◆ **Required work**:
Among the records that follow, set down only the lines from the one containing "Books (26, 710)" to the one containing "admin (146, 743)", both included, exactly.

◆ **Material for this task**:

* * * *

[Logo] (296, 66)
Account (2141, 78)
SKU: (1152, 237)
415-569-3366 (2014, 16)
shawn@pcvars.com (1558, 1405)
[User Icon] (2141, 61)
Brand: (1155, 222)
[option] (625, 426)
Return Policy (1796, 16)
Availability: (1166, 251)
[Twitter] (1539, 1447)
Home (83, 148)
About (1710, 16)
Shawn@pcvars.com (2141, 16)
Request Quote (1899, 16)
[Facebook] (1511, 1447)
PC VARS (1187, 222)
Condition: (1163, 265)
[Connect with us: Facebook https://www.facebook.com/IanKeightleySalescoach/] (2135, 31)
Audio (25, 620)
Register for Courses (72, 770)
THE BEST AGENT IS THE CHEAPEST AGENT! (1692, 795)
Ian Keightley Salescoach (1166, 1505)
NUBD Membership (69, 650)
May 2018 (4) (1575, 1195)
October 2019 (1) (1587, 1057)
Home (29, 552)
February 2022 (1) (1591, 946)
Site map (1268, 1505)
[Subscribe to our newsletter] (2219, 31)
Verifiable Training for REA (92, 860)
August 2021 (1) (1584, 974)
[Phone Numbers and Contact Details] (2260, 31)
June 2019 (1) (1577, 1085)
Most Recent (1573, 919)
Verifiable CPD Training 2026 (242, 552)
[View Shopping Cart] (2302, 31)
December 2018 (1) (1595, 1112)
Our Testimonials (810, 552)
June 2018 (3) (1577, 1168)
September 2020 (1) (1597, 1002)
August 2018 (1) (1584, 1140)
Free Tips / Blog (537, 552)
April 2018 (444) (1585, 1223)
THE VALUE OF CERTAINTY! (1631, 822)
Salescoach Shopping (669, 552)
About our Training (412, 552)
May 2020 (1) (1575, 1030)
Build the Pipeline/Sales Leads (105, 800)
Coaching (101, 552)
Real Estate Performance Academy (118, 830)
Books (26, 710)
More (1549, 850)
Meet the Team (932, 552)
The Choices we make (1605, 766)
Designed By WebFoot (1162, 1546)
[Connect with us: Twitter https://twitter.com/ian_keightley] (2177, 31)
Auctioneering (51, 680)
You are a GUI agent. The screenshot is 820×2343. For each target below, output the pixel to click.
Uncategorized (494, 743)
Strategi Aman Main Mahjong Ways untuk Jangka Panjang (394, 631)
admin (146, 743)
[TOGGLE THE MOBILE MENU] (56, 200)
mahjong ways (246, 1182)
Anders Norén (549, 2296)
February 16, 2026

* * * *

◆ **Problem solution**:
Books (26, 710)
More (1549, 850)
Meet the Team (932, 552)
The Choices we make (1605, 766)
Designed By WebFoot (1162, 1546)
[Connect with us: Twitter https://twitter.com/ian_keightley] (2177, 31)
Auctioneering (51, 680)
You are a GUI agent. The screenshot is 820×2343. For each target below, output the pixel to click.
Uncategorized (494, 743)
Strategi Aman Main Mahjong Ways untuk Jangka Panjang (394, 631)
admin (146, 743)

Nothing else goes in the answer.